Exercise data: Begin

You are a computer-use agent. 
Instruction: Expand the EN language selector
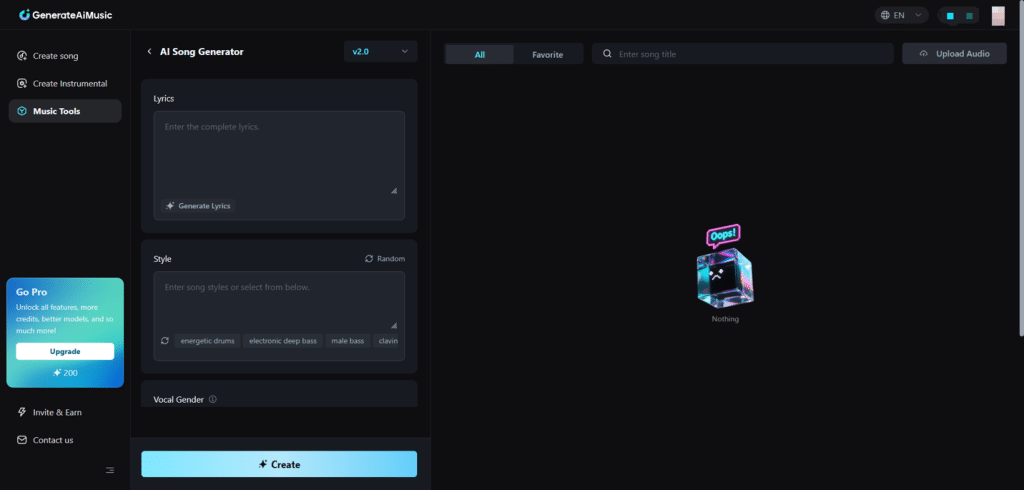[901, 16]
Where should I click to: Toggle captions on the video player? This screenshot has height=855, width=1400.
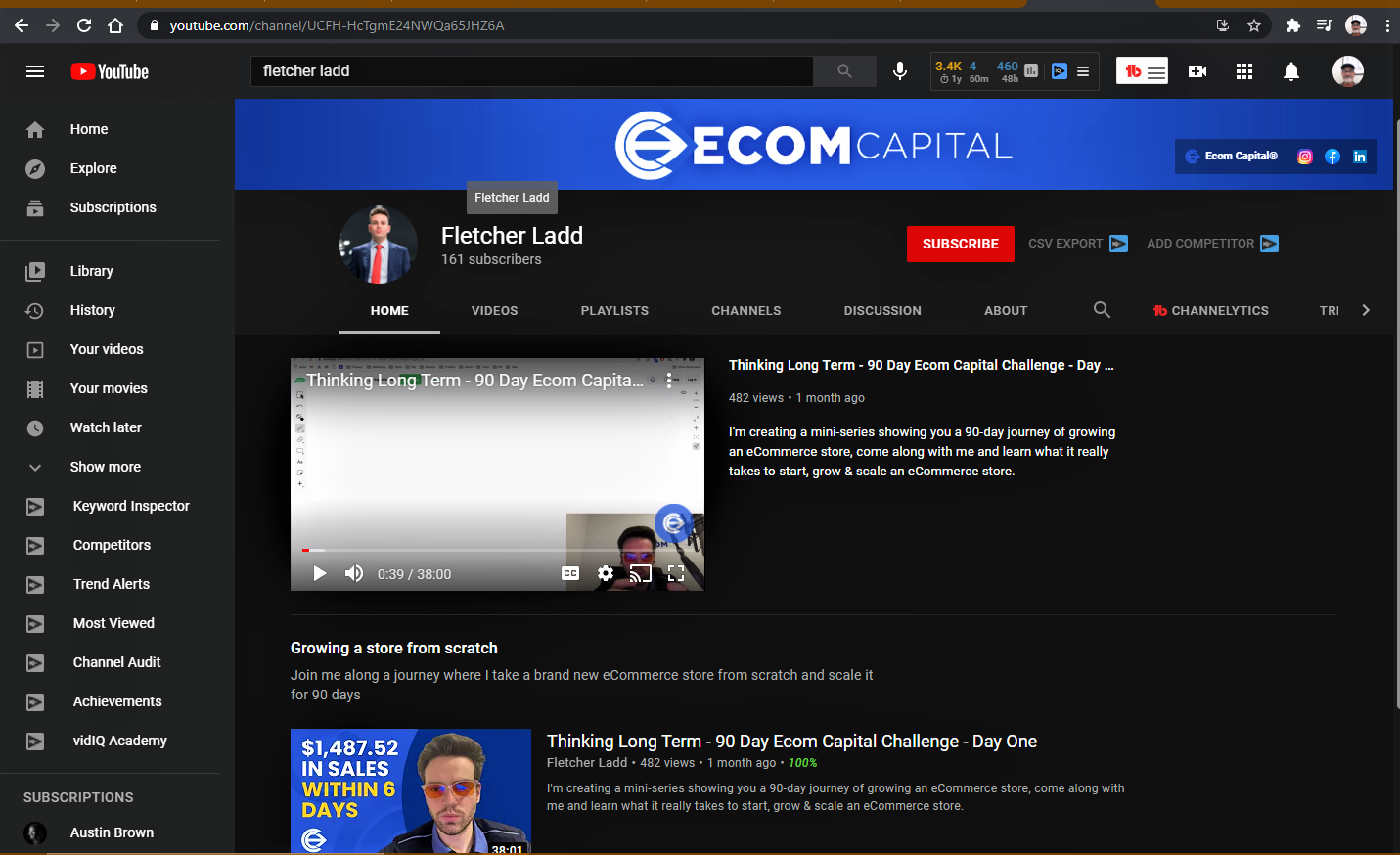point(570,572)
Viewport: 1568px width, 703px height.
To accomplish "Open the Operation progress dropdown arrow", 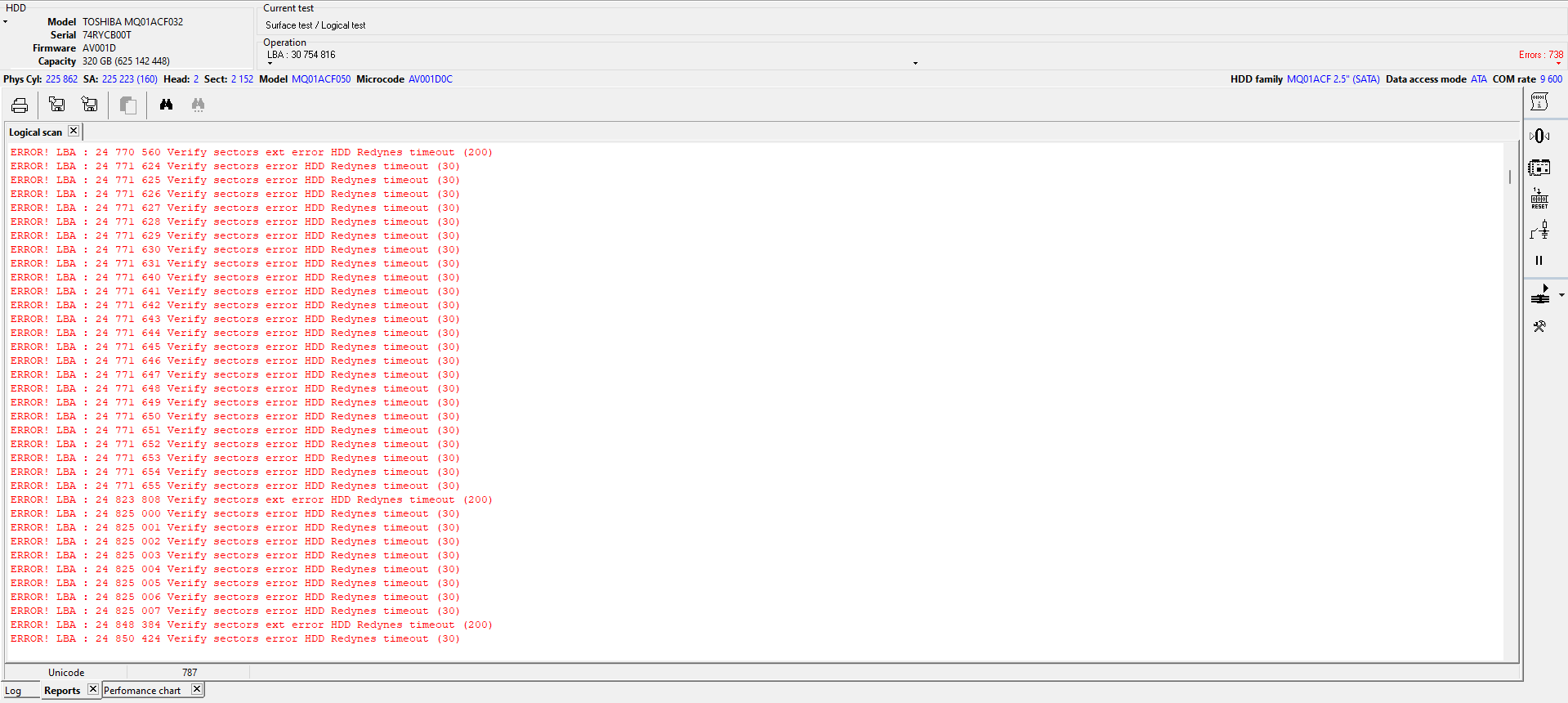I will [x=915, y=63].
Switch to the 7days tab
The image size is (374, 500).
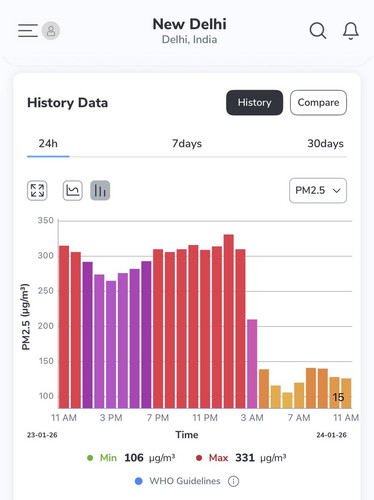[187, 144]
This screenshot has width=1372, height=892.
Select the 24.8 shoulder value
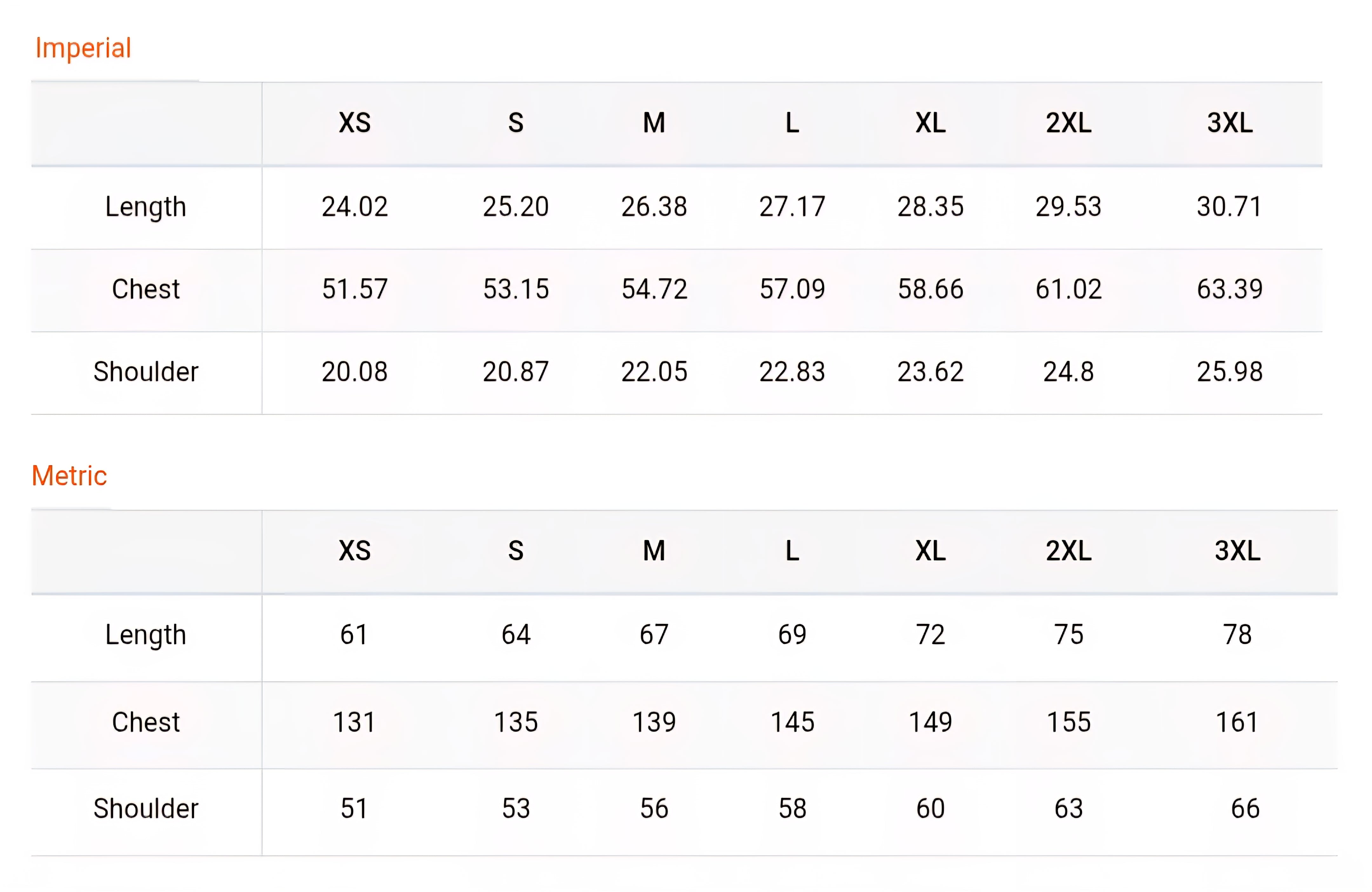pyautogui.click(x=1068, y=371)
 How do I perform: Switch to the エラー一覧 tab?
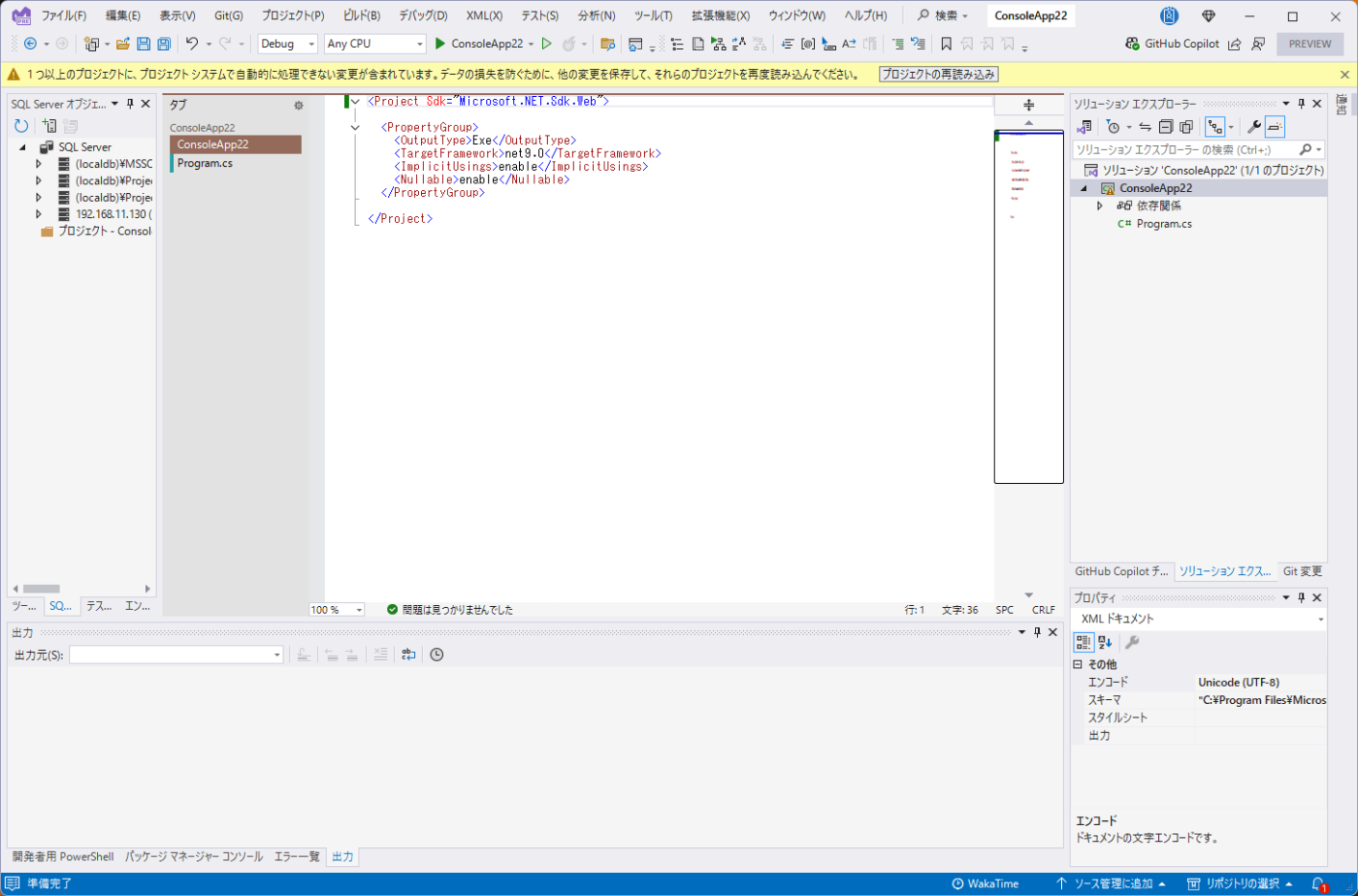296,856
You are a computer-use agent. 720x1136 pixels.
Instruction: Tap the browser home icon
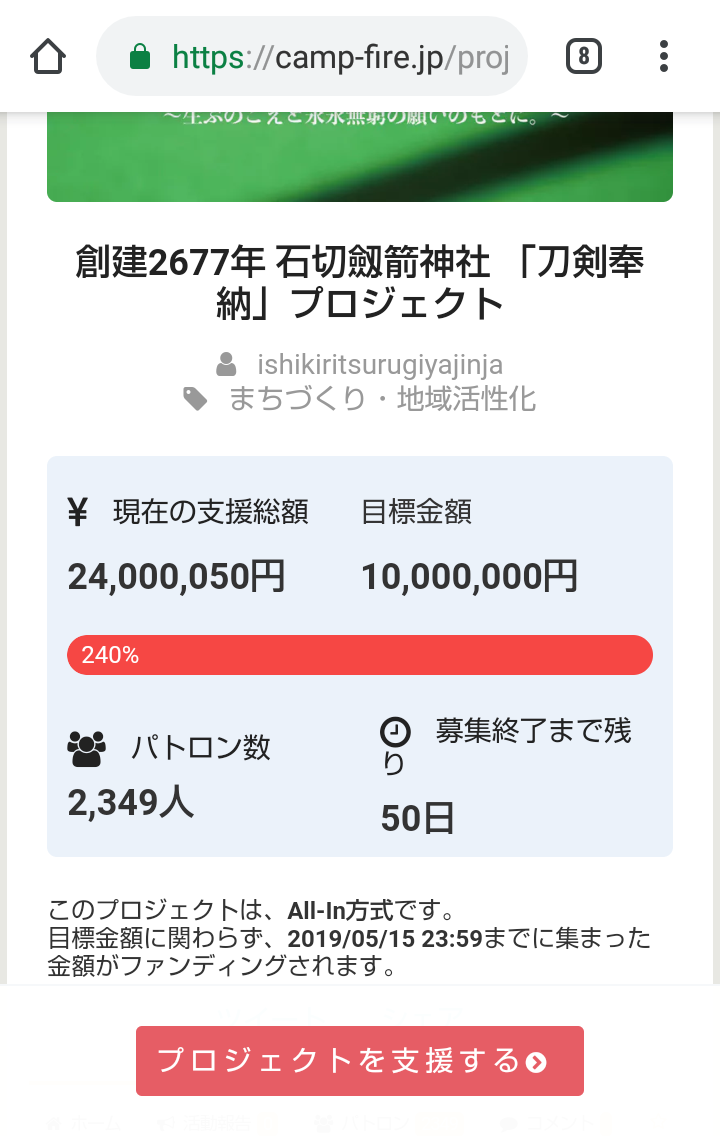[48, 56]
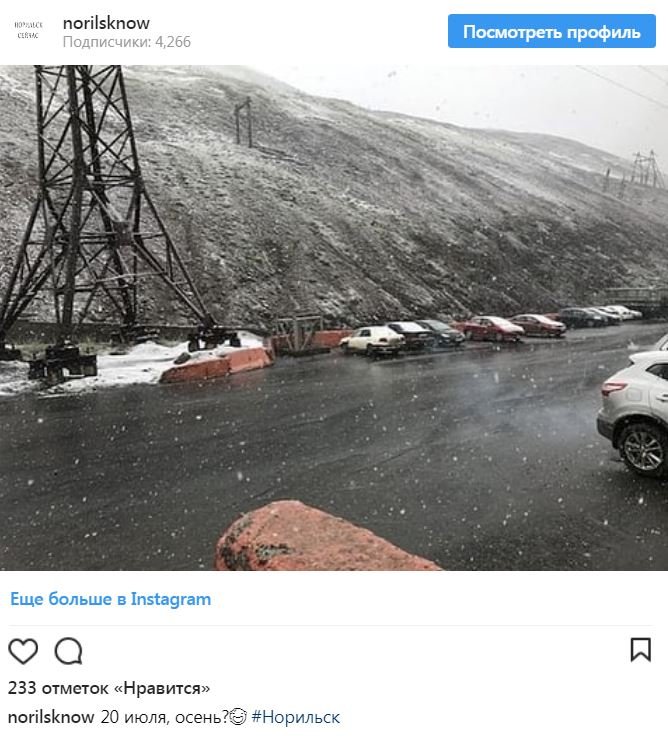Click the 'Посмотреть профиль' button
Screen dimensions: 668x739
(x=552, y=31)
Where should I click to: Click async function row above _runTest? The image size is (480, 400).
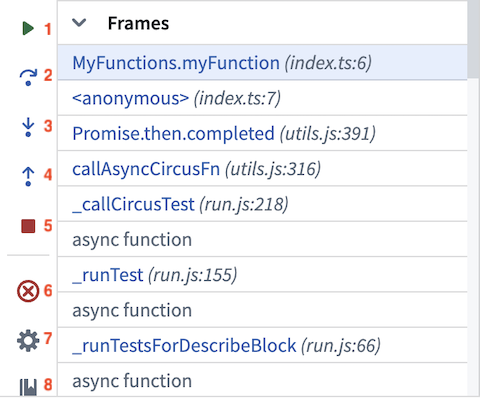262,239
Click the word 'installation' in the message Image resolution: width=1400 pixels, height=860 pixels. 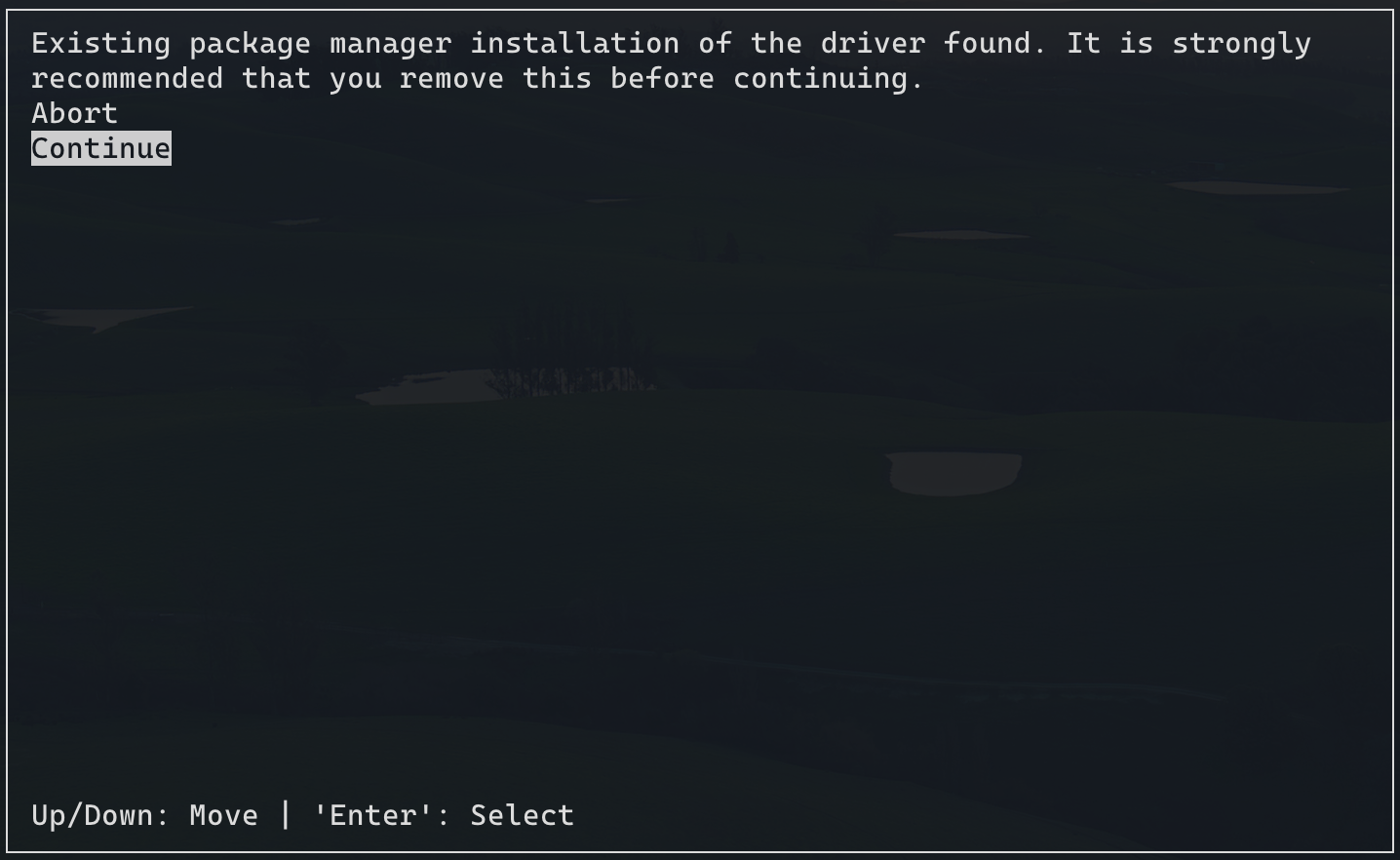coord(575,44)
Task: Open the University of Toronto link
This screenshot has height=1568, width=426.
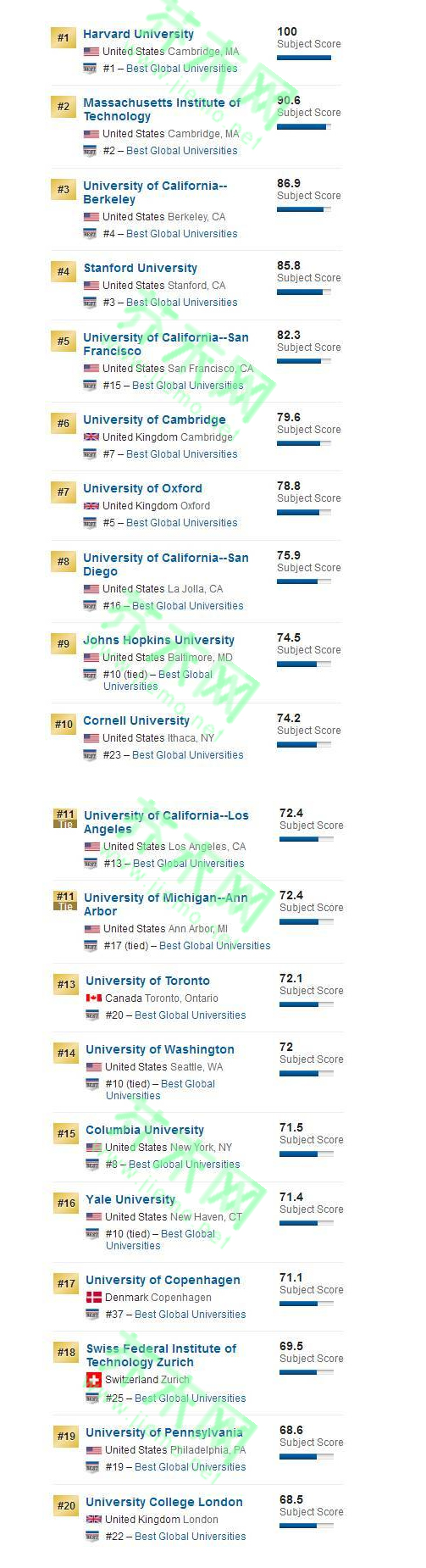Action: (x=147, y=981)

Exercise data: End

▸ **Task description**
Copy out each line of the material in which the word "agent" turns up.

▸ **The answer**
You are a computer-use agent. 
You are a computer-use agent. 720x1136 pixels.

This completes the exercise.